Release Notes v0.1.8
v0.1.8 adds cost and savings intelligence to make the financial impact of AI Cost Firewall easier to measure, explain, and demonstrate.
Cost and savings intelligence
- Added per-model request cost visibility.
- Added per-model input and output token metrics.
- Added structured gross savings metrics by model and cache type.
- Added structured net savings metrics by model and cache type.
- Added embedding overhead metrics for semantic lookup and store operations.
- Added request-related cost metrics split by chat and embedding cost type.
Exact vs semantic savings
Exact and semantic cache savings are now easier to evaluate separately:
- Exact cache savings represent avoided upstream chat-completion cost.
- Semantic cache savings represent avoided upstream chat-completion cost minus embedding overhead.

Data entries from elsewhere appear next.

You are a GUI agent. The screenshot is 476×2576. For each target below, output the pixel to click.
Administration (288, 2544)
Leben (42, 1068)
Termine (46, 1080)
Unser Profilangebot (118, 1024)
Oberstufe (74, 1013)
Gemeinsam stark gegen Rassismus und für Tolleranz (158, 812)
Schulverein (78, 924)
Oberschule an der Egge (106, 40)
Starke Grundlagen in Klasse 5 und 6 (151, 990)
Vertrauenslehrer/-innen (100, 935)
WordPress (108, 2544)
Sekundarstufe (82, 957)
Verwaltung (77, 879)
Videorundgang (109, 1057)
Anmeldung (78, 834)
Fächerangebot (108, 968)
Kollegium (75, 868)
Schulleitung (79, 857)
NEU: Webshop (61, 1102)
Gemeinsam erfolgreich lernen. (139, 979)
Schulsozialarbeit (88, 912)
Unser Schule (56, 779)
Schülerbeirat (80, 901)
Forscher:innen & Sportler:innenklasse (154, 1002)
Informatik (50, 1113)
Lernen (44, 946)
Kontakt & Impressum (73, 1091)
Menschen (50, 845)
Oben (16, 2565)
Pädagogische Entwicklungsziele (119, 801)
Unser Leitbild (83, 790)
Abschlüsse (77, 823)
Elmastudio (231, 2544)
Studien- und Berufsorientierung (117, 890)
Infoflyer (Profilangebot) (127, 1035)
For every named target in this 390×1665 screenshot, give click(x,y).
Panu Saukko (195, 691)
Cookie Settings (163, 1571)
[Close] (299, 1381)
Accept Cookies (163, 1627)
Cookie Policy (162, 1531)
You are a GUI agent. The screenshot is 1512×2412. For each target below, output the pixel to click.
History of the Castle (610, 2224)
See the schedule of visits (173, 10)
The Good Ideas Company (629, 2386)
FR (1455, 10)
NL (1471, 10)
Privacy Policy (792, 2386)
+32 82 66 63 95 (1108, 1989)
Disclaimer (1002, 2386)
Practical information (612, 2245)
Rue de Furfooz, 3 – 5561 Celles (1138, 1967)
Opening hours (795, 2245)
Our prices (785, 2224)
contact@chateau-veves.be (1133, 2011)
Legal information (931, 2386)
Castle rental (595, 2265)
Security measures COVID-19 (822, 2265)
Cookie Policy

- Gross savings, embedding overhead, and net savings are exposed separately.
New metrics
aif_model_cost_micro_usd_total{model="..."}
aif_model_requests_total{model="..."}
aif_model_input_tokens_total{model="..."}
aif_model_output_tokens_total{model="..."}
aif_gross_saved_micro_usd_total{model="...", cache_type="exact|semantic"}
aif_net_saved_micro_usd_total{model="...", cache_type="exact|semantic"}
aif_embedding_overhead_micro_usd_total{model="...", operation="lookup|store"}
aif_request_cost_micro_usd_total{model="...", cost_type="chat|embedding"}
aif_cache_hits_total{model="...", cache_type="exact|semantic"}
Grafana dashboards
Updated Overview dashboard now shows:
- estimated chat cost
- gross savings
- embedding overhead
- net savings
- net savings percentage
- savings by model
- savings by cache type
- exact vs semantic hit rate
- cost per upstream request
- net saved per cache hit
- top models by spend
- top models by savings
Updated the Diagnostics dashboard now shows:
- embedding overhead over time
- gross vs net semantic savings
- exact vs semantic savings
- semantic cache misses vs passes
- semantic net savings by model
- potentially low-value semantic models
- semantic threshold and expiration behavior
- provider and semantic latency diagnostics
Documentation
- Added explanation of the cost and savings accounting model.
- Clarified the difference between gross savings, embedding overhead, and net savings.
- Clarified why exact and semantic cache savings should be evaluated separately.
- Updated metrics and dashboard documentation for the new v0.1.8 observability model.